There was a registered manager in post. A registered manager is a person who has registered with the Care Quality Commission to manage the service. Like registered providers, they are 'registered persons'. Registered persons have legal responsibility for meeting the requirements in the Health and Social Care Act 2008 and associated Regulations about how the service is run.

At this inspection, we found that the issues we had identified had been addressed, in line with the provider’s action plan. Risks to people had been assessed, identified and with appropriate management plans in areas such as moving and handling, medicines management, eating and drinking and falls. Appropriate recruitment checks took place before staff started working with the provider to and were vetted to be of good character and suitable for the role they had applied for in social care. People were supported with their medicines safely and staff ensured there was sufficient stock of medicines for people and records relating to people’s medicines were completed properly.

The provider had training courses that were mandatory and all staff training were up to date. Staff had also completed training relevant to people’s needs and had completed an induction when they first started working with the service. Staff were supported with regular supervision and appraisals in line with the provider’s requirement.

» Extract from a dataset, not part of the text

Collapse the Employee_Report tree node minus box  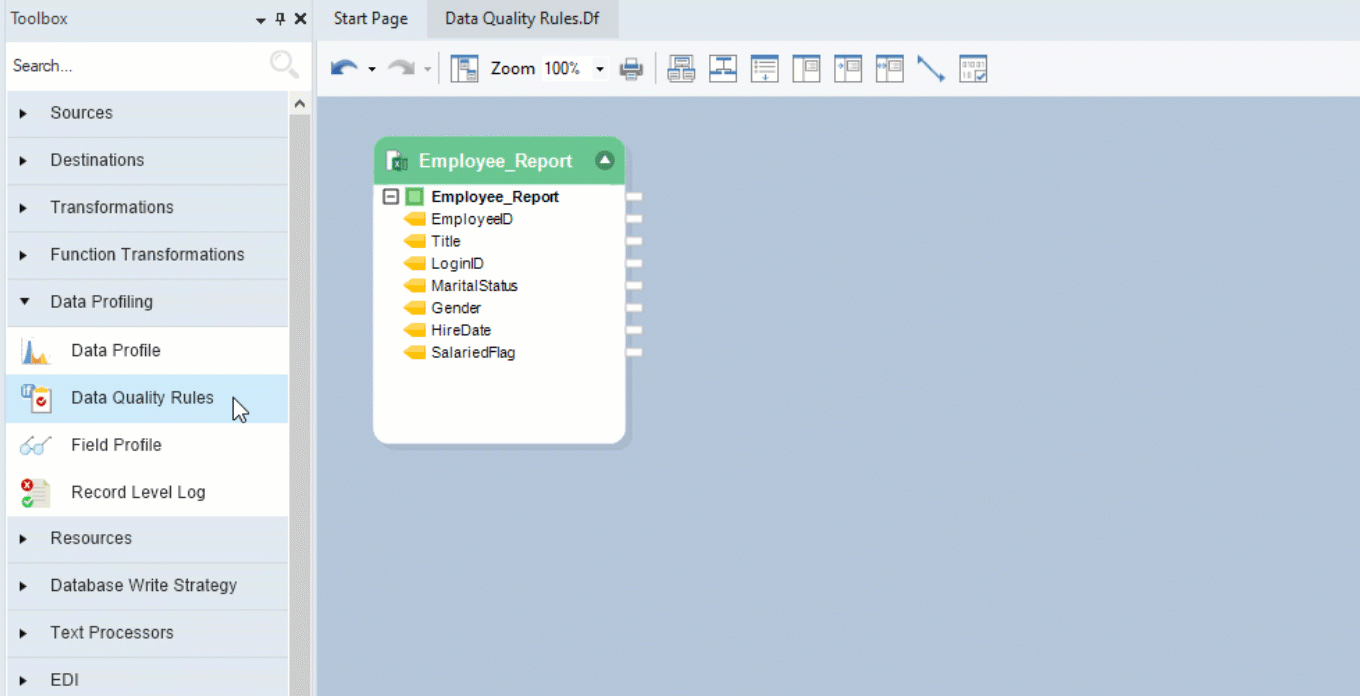391,197

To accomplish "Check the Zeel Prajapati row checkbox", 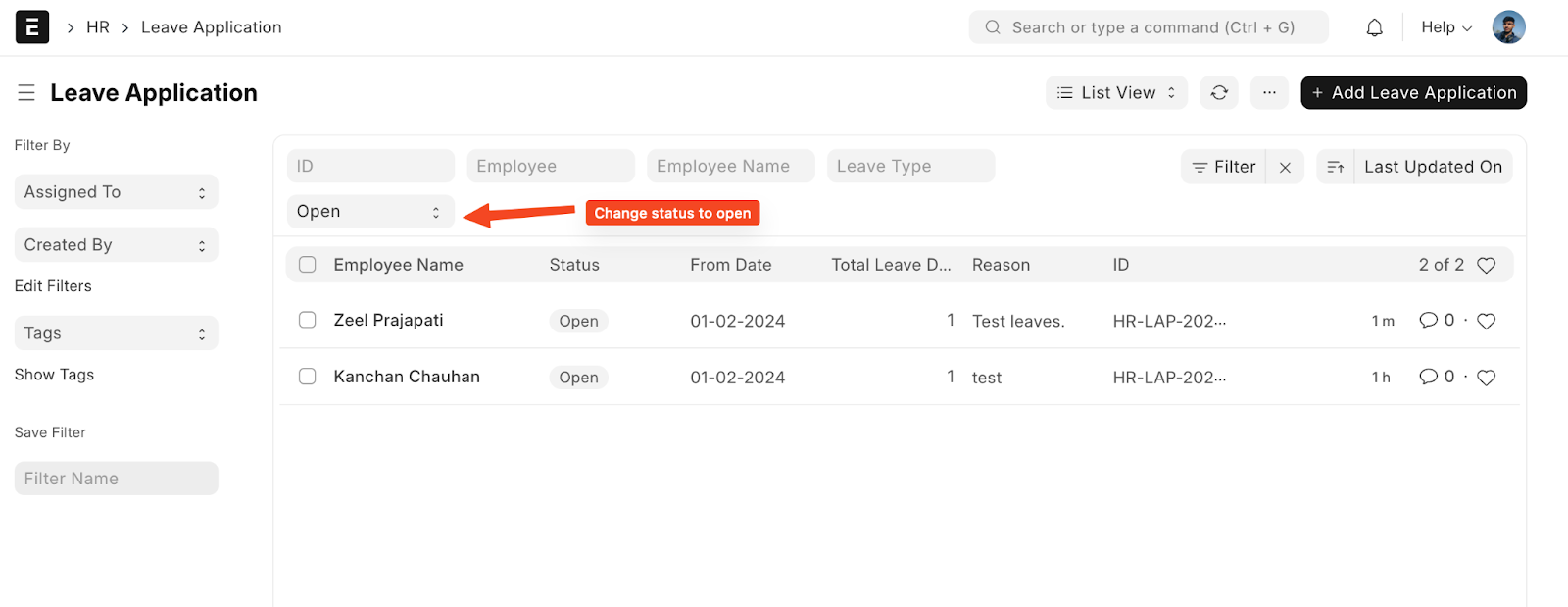I will [x=308, y=321].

Appropriate systems had been put in place to assess and monitor the quality of the service. People’s care records were up to date and reflective of their care needs. People’s views were sought through telephone monitoring calls, home visits and annual satisfaction surveys and staff views were sought through regular team meetings.

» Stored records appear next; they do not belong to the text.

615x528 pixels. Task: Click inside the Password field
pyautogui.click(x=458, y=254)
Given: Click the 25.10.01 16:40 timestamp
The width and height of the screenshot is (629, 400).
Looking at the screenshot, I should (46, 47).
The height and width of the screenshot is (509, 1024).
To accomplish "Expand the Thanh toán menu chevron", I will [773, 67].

People told us that adequate numbers of staff were deployed to support them; however we had mixed feedback on staff punctuality. Staff said the current staffing numbers in place were appropriate to support the number of people using the service. The provider had safeguarding policies and procedures in place and staff knew of their responsibility to report and records any concerns of abuse to their manager. People were protected from the risk of infection because staff were aware of the provider’s infection control practices.

Before people started using the service their needs were assessed to ensure the service would be suitable and their needs met. People were supported to eat sufficient amounts for their well-being. The provider worked well within and across organisations such as the local authority to plan and deliver an effective service. People said they made their own arrangements for healthcare appointments but where required, staff supported them to access healthcare services. Staff were aware of the need to seek consent from people and work in line with the requirement of the Mental Capacity Act 2005 (MCA).

People were involved in planning their care and support needs. Staff demonstrated a good understanding on supporting people under the Equality Act. People’s privacy and dignity was respected and their independence promoted. Staff demonstrated a good knowledge of the people they supported including their support needs and preferences.

Each person using the service had a care plan which was reviewed regularly to ensure their needs were met. People were supported to be engaged in activities that interest them. The provider had a complaints policy and procedure in place which provided guidance on how to raise a complaint. People were provided information about the service so they know the level of support to expect. The provider had arrangements in place to support people with end of life care; however, no one using the service at the time of this inspection required such support.

People told us the service was well-led and staff said their manager was open and addressed issues quickly. Staff teams were aware of the provider’s values and visions. The provider worked in partnership with key organisations to drive improvement. The provider kept records of accidents and incidents and continuously learned to improve on the quality of the service.